[EXERCISE INPUTS Boundary: Start]

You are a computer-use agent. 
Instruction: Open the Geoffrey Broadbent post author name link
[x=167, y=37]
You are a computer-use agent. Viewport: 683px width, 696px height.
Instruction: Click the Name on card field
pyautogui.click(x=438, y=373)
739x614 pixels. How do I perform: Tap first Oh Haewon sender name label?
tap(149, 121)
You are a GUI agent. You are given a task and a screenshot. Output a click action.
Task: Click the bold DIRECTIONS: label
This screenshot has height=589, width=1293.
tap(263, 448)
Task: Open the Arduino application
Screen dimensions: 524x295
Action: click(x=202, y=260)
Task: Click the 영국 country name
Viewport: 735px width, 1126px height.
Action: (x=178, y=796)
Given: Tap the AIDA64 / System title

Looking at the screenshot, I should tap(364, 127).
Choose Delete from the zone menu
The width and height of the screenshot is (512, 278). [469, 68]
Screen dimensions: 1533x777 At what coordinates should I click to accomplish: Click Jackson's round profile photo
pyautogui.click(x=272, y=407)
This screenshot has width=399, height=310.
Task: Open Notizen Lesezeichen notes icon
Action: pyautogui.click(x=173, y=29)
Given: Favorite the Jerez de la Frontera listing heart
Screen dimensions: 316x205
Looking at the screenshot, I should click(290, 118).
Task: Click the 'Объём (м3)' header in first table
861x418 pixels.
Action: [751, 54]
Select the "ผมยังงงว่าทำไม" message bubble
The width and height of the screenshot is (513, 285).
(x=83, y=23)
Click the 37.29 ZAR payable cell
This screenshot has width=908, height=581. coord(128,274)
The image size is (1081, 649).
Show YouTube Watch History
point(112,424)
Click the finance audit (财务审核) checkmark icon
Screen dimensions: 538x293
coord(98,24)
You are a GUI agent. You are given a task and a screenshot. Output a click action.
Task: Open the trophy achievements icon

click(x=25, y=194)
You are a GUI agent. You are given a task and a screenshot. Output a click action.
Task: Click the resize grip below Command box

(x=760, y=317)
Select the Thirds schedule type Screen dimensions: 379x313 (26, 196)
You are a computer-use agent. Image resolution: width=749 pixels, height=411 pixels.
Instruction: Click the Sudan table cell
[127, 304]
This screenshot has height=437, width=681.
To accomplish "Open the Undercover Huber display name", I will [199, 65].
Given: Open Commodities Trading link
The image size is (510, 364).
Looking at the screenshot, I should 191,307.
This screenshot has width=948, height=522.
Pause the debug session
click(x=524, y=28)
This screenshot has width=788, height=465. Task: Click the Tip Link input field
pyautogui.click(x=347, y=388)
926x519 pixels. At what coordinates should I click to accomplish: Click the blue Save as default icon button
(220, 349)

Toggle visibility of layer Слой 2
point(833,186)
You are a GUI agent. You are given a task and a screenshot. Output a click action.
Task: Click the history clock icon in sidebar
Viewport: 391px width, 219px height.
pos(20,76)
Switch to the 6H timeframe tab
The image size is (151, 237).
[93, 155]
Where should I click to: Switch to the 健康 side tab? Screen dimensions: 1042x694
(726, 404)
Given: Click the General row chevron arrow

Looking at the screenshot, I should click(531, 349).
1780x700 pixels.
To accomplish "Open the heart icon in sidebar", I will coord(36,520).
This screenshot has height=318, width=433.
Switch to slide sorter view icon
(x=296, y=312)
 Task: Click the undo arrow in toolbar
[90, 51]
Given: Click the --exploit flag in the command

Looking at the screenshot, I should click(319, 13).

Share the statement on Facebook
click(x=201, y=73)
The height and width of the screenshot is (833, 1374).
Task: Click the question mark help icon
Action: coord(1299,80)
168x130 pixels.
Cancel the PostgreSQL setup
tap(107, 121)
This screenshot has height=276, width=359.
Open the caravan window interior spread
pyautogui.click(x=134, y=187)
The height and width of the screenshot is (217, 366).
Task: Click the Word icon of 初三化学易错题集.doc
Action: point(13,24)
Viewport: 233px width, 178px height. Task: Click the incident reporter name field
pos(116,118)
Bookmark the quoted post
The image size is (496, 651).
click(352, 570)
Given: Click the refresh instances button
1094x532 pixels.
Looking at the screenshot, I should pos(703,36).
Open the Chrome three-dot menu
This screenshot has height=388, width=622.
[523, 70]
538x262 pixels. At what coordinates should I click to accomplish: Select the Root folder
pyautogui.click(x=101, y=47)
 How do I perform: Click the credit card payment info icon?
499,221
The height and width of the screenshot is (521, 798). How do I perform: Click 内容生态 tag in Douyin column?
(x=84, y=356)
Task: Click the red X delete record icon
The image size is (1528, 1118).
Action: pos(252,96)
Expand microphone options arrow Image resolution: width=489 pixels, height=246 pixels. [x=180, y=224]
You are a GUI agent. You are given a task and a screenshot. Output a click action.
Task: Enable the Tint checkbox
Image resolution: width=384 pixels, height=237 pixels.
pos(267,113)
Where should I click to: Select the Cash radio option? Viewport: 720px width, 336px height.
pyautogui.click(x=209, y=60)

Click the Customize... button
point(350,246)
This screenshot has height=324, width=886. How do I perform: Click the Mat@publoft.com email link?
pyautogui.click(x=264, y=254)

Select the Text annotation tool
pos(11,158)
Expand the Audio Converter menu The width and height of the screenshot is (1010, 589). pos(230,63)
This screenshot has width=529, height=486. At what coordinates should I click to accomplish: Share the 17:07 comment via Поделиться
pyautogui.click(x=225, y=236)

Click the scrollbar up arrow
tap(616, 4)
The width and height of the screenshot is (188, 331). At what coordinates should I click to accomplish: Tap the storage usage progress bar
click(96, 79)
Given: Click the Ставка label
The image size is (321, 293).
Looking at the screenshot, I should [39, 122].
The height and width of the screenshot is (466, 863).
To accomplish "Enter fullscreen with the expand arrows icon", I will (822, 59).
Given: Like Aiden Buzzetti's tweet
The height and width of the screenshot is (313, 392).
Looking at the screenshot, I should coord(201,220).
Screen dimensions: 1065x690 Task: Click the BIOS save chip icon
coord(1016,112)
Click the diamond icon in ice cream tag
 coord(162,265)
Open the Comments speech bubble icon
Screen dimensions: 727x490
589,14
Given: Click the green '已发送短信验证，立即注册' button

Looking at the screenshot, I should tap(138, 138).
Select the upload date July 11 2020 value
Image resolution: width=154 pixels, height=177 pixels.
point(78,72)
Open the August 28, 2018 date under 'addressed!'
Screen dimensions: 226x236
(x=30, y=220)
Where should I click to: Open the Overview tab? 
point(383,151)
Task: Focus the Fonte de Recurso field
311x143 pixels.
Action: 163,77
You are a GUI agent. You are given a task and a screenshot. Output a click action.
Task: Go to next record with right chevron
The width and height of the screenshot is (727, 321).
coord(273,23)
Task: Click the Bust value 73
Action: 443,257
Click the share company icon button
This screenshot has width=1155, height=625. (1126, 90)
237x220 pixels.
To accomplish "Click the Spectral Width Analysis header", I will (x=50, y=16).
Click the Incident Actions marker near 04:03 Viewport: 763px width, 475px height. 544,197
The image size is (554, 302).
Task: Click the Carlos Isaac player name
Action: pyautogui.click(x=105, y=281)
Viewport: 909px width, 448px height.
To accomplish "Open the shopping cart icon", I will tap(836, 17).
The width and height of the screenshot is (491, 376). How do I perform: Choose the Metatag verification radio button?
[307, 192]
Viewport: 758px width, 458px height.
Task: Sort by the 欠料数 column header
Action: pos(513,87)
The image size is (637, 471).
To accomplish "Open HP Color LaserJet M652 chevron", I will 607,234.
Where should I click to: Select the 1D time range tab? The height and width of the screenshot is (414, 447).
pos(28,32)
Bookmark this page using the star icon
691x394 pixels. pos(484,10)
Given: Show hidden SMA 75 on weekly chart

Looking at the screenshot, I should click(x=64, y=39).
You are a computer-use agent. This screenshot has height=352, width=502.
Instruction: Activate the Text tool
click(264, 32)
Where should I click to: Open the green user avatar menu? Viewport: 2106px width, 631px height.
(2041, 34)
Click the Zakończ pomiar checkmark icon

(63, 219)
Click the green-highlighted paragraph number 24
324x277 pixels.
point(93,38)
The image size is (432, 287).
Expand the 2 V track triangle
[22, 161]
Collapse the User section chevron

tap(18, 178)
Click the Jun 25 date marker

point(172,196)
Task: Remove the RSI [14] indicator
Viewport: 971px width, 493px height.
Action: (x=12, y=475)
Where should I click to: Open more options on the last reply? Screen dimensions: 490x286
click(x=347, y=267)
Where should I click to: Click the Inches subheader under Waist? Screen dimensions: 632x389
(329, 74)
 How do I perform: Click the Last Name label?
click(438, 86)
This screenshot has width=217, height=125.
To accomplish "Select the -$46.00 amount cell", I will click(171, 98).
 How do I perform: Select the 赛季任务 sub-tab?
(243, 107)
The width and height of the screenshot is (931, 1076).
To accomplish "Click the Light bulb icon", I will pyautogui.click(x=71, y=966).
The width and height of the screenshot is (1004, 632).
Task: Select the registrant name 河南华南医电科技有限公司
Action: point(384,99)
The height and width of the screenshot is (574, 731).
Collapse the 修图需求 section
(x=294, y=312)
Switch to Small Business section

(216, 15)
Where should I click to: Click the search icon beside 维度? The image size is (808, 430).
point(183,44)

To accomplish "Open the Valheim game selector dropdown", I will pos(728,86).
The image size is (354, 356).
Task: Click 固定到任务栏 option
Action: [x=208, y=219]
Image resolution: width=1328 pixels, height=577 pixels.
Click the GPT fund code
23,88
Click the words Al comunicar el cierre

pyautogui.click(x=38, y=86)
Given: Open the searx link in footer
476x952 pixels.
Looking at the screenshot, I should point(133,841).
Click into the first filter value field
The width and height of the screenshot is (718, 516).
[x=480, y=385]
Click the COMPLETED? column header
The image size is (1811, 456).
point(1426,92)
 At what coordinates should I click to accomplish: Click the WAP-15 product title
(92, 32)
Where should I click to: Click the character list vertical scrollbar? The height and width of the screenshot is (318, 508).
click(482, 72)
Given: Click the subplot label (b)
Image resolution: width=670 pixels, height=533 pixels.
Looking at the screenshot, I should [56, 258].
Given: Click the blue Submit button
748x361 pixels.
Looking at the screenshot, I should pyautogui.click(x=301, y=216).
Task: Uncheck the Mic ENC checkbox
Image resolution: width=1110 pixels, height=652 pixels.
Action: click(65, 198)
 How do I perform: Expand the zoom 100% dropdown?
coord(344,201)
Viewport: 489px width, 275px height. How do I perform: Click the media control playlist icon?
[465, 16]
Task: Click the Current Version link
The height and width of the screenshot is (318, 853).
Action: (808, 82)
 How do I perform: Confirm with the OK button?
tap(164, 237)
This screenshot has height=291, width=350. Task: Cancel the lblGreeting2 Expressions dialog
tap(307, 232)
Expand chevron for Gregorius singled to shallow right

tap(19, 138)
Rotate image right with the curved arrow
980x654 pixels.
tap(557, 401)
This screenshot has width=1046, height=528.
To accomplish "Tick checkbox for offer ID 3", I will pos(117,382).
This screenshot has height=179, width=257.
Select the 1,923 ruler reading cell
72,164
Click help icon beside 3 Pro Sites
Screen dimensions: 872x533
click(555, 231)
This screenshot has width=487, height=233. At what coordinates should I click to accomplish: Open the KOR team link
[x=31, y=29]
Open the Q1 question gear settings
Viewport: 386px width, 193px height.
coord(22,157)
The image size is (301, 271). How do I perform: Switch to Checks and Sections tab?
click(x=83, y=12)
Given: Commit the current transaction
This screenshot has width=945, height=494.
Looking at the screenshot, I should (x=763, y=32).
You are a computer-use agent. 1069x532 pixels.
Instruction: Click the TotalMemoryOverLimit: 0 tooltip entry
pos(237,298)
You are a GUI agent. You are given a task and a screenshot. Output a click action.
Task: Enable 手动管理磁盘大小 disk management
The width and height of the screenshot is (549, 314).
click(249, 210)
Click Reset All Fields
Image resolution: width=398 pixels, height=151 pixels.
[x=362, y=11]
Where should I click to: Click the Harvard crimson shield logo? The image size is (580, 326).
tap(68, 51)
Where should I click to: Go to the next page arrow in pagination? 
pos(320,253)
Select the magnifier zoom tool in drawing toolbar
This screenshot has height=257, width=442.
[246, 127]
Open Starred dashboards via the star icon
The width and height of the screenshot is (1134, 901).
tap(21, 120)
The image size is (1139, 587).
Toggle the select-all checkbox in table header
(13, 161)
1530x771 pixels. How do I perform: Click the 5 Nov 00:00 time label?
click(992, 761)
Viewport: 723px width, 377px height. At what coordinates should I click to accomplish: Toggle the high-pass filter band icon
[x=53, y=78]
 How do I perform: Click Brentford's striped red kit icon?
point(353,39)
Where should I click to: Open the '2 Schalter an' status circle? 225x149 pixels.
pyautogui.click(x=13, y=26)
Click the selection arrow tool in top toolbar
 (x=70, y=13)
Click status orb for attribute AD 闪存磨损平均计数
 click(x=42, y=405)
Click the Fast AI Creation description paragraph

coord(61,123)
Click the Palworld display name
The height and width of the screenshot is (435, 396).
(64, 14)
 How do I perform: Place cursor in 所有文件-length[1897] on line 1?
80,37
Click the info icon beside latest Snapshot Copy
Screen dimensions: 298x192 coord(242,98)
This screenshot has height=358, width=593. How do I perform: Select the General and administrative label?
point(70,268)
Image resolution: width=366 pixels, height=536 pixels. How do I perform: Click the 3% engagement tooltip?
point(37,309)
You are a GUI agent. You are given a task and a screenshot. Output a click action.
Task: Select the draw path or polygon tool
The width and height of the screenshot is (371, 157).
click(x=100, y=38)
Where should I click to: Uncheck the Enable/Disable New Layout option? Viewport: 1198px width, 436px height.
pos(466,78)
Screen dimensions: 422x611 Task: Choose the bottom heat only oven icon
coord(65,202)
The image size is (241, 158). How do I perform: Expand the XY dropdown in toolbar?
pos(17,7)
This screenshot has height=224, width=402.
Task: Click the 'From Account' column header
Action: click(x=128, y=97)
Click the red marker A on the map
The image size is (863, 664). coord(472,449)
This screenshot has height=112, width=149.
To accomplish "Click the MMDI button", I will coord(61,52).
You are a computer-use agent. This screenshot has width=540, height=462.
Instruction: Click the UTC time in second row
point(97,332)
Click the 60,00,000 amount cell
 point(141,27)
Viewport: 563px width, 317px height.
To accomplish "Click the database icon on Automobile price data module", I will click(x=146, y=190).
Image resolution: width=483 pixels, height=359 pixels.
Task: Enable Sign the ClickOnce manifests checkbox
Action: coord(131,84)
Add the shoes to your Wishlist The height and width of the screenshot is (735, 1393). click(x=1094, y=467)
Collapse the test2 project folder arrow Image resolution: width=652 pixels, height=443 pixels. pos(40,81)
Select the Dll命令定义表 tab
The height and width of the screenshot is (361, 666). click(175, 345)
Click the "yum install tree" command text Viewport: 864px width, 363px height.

[EXERCISE INPUTS Boundary: End]

### WHAT THE TASK ASKS
Look through the entries above for the word "record". Copy every line where it shows up.

### EXPECTED OUTPUT
Task: Click the red X delete record icon
Task: Go to next record with right chevron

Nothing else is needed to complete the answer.